Mas a FDA deixa claro que o caminho precisa ser baseado em evidências. A agência defende uma abordagem proporcional ao risco, na qual a quantidade e o tipo de evidência exigidos sejam compatíveis com a finalidade da medida digital.
Uma nova disputa: mais dados ou melhores dados?
O avanço das tecnologias digitais cria uma possibilidade que até pouco tempo atrás parecia distante: acompanhar determinados aspectos da saúde praticamente em tempo real.
Mas o desafio para a medicina regulatória não será simplesmente produzir mais dados.
Será descobrir quais dados realmente ajudam a responder se um tratamento funciona.
Essa distinção é fundamental.
Um relógio inteligente pode registrar milhares de informações. Um sensor pode produzir medições continuamente. Um aplicativo pode reunir relatos de sintomas durante semanas. Um algoritmo pode encontrar padrões em enormes bases de dados.
Nada disso, isoladamente, garante uma evidência clínica válida.
Para chegar a esse ponto, será necessário demonstrar que a tecnologia mede aquilo que deveria medir, que os dados são confiáveis, que os métodos estatísticos são apropriados e que o resultado representa algo importante para os pacientes.
É justamente nessa fronteira entre tecnologia, estatística e medicina que a FDA concentra a discussão desta quinta-feira.
O workshop não significa que todos os dados produzidos por dispositivos digitais passarão automaticamente a ser aceitos em processos de aprovação de medicamentos.

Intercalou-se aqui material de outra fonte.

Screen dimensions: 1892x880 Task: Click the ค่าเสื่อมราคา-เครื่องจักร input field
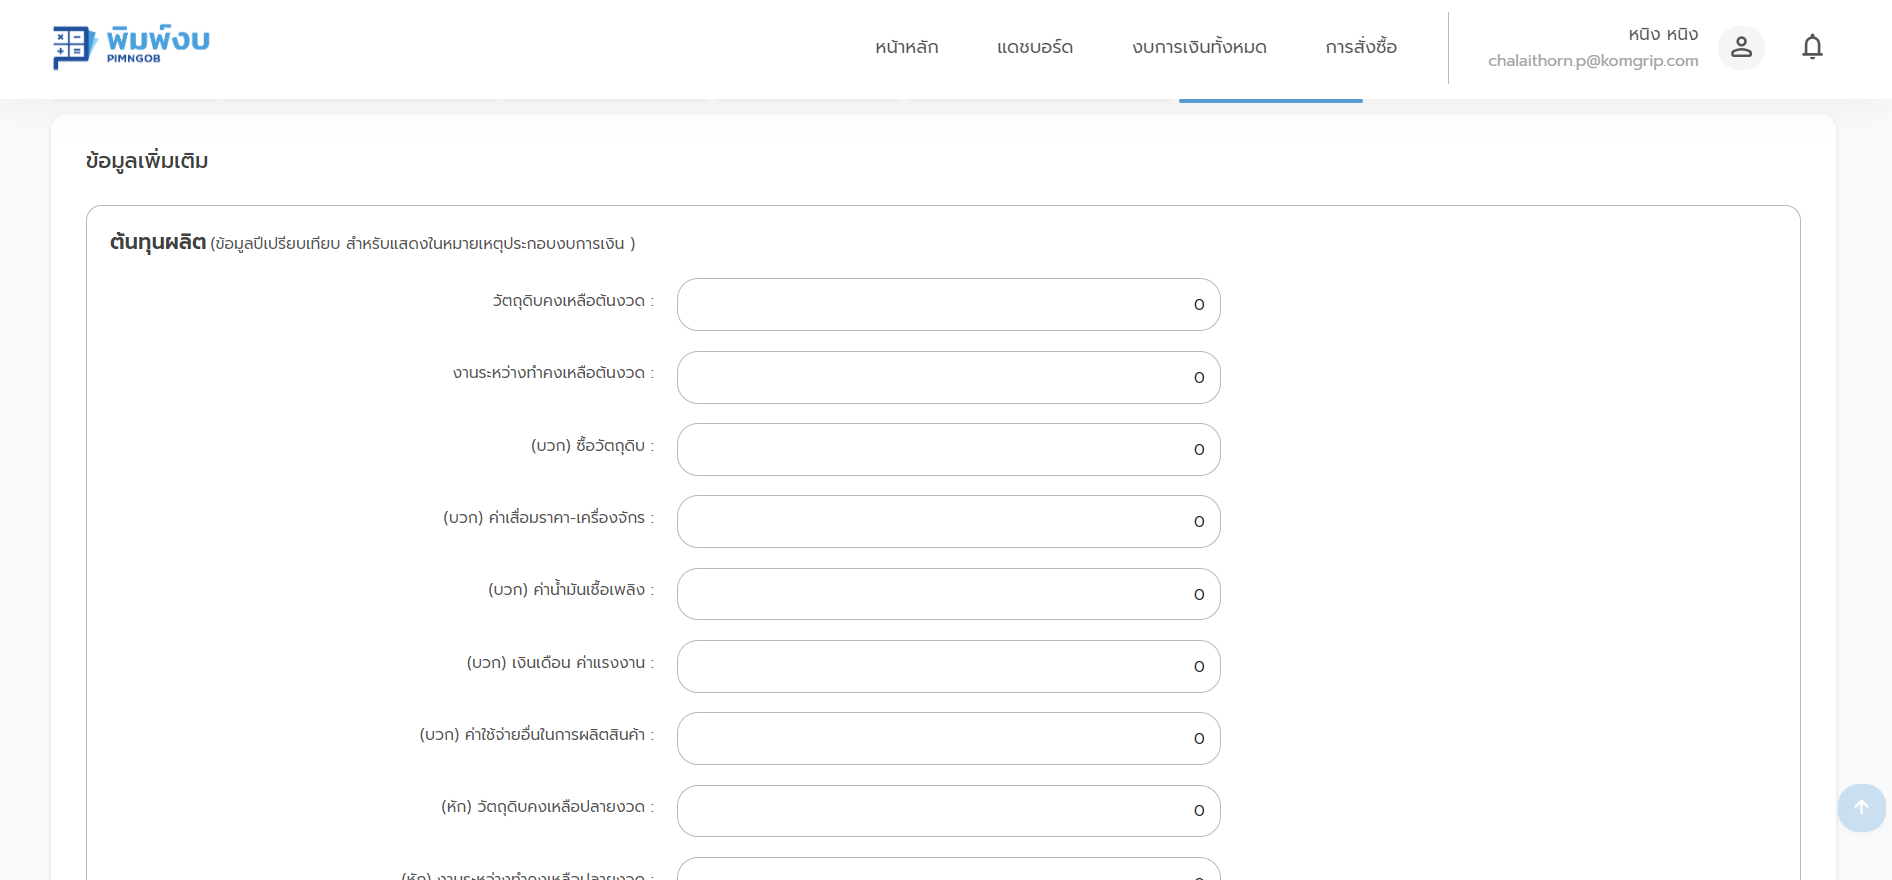[x=948, y=522]
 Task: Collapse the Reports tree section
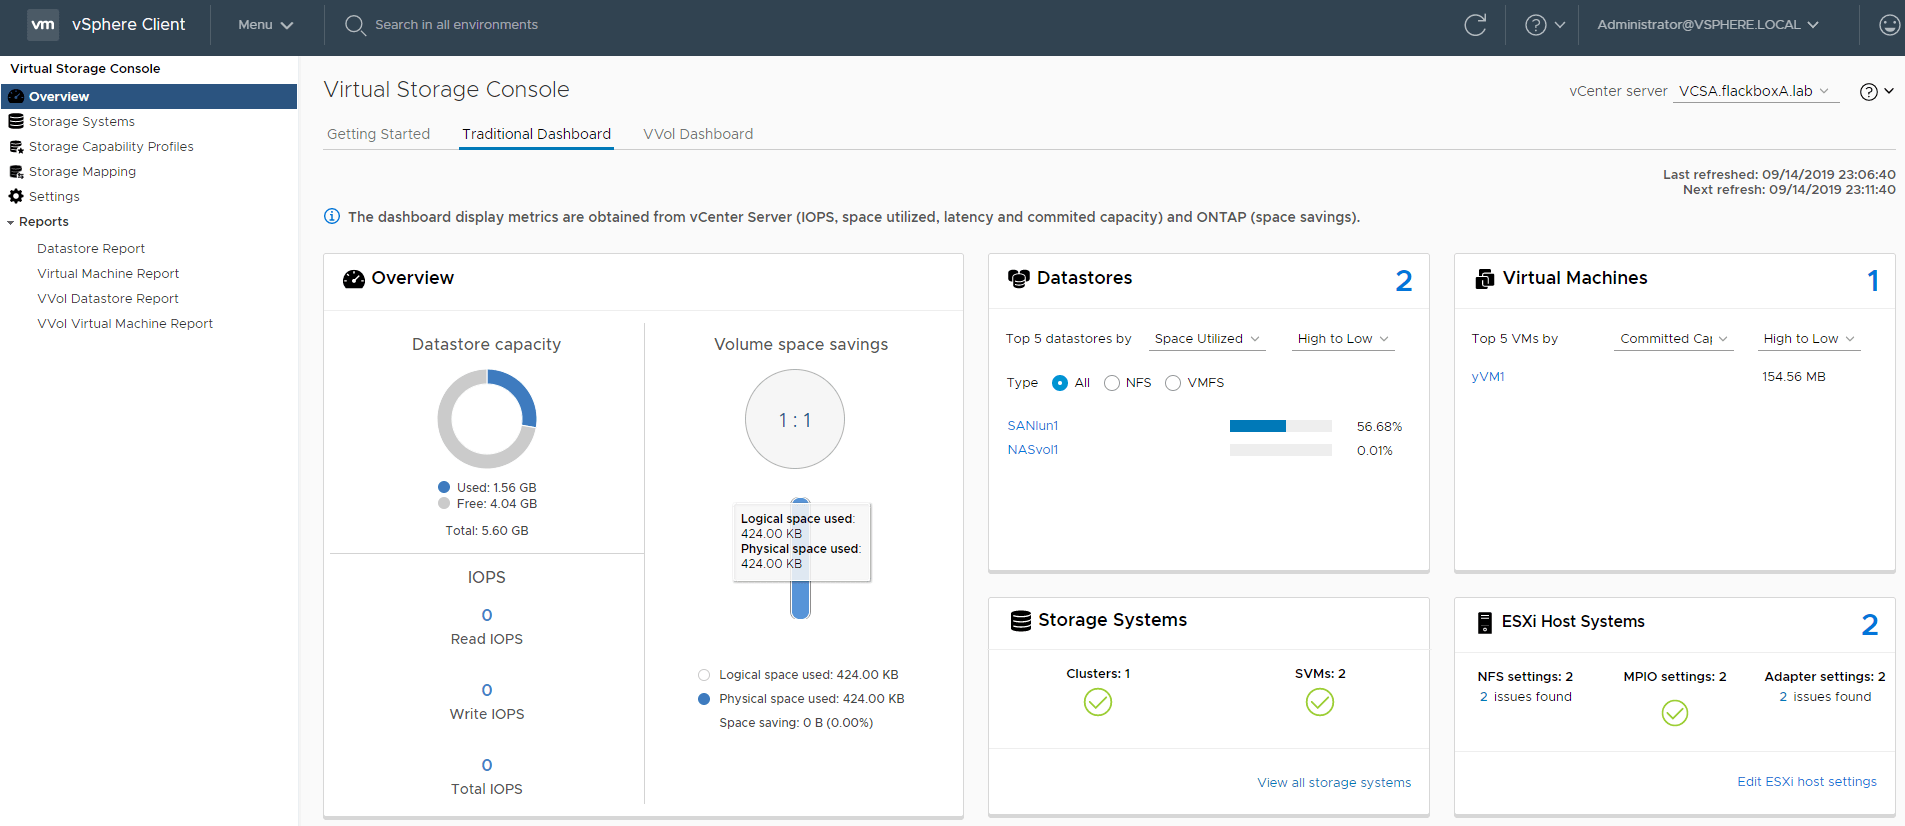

A importância do encontro está em outro lugar: estabelecer princípios que possam tornar essas novas formas de evidência mais confiáveis e úteis para a pesquisa clínica.
O futuro dos ensaios clínicos pode, portanto, ser menos dependente de fotografias isoladas da saúde e mais baseado em informações coletadas ao longo da vida cotidiana.
Para a FDA, o desafio agora é garantir que essa revolução digital produza não apenas mais informação, mas evidência científica capaz de sustentar decisões que afetam a segurança e a saúde de milhões de pessoas.